I’ve had enough I’ve really had enough I can’t take this happening again
Appeal to you all the worst part is coming home to empty room even now look blog post khatam finally aajkal writing for myself not for comments not for readership 25,000 visitors ho gaya who would think 25 thousand times have people come to see what I have to say no this blog post is for me I promise you coping mechanism ya so as I was saying Castaway thoughts all well and good but finally I must click Publish check Hotmail Facebook Reader Groups then what lie on bed not going to get any sleep Jesus it’s 5:30 I’ve been home since 4 how can I sleep what can I do?
One day at a time all very good for alcoholics among which I may count myself but alcoholics have sponsors support groups AA automobiles alcohol just me isn’t it I can’t do one day at a time not alone not for 9 more months one week at a time this weekend kaam hain uske baad will meet blog friend for company again drive home alone sleep in same bed why bother then?

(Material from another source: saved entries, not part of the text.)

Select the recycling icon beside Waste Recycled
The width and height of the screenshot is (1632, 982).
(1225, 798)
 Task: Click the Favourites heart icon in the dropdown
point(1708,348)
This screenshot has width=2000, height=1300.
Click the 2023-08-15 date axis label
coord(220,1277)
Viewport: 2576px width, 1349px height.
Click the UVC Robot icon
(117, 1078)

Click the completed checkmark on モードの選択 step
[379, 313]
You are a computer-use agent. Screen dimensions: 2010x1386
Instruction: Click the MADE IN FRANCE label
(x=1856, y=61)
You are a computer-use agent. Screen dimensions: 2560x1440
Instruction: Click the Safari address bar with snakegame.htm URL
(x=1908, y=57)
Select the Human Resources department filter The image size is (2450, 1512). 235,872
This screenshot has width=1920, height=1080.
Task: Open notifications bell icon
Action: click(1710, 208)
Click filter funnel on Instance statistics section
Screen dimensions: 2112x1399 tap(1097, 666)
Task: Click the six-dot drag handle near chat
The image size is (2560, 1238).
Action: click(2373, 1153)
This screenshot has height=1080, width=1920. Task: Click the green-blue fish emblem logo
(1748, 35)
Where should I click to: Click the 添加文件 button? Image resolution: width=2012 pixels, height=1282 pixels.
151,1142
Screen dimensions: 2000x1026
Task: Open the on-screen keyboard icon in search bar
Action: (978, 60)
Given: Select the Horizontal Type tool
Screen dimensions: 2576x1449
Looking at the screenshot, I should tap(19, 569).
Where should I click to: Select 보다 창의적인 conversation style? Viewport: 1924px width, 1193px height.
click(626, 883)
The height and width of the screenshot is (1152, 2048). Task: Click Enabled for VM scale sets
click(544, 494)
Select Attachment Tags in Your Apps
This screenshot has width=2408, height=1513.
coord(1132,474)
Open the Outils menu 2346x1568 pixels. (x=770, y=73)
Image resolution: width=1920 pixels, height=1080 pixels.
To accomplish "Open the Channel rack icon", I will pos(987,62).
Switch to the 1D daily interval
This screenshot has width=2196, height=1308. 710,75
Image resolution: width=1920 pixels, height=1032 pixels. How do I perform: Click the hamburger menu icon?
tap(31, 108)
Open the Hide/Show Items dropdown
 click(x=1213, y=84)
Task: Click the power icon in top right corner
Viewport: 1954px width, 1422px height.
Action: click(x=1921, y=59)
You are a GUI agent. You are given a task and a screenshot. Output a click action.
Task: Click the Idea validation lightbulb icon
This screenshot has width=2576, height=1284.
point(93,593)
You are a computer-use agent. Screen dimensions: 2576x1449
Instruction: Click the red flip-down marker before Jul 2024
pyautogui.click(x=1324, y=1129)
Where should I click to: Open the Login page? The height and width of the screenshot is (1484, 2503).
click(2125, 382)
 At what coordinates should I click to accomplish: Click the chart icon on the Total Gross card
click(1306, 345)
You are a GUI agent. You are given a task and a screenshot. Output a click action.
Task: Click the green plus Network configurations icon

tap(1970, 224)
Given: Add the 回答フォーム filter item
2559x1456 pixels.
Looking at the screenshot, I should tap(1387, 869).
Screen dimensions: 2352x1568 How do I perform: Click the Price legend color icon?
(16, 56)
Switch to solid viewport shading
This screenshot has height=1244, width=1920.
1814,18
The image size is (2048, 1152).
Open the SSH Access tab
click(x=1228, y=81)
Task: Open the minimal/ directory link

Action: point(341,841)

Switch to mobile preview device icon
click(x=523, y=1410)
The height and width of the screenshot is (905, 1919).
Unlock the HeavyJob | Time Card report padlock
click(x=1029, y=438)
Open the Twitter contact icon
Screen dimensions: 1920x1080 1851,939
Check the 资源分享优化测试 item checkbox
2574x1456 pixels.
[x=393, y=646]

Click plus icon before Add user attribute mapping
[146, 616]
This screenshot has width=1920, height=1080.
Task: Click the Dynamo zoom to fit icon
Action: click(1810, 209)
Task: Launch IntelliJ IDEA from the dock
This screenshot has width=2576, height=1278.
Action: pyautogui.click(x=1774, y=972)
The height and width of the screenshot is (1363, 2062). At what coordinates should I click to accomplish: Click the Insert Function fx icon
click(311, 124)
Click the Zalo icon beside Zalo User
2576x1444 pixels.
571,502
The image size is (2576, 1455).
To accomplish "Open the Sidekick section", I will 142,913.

If no parents no brother no close friends I wouldn’t one day perhaps may as well smoke no kill myself slowly instead of fast
NO fuck you Devil get thee hence to endless night Chris de Burgh I said kal se no cigarettes no booze no weed no women if I fail I swear either I cut myself with Swiss army knife like I did as kid or I take down Saale Bhehnkilund.
For the sun will rise tomorrow I see it already in fact who knows what the tide may bring.
I don’t expect my love affairs to last for long,
Never fool myself that my dreams will come true,
Being used to trouble I anticipate it,
But all the same I hate it, wouldn’t you?So what happens now?
You’ll get by, you always have before
Where am I going to?Time and time again I’ve said that I don’t care,
That I’m immune to gloom, that I’m hard through and through,
But every time it matters all my words desert me,
So anyone can hurt me,
And they do.Call in three months’ time and I’ll be fine, I know,
Well, maybe not that fine, but I’ll survive anyhow,
I won’t recall the names and places of each sad occasion,
But that’s no consolation, here and now.Don’t ask anymore.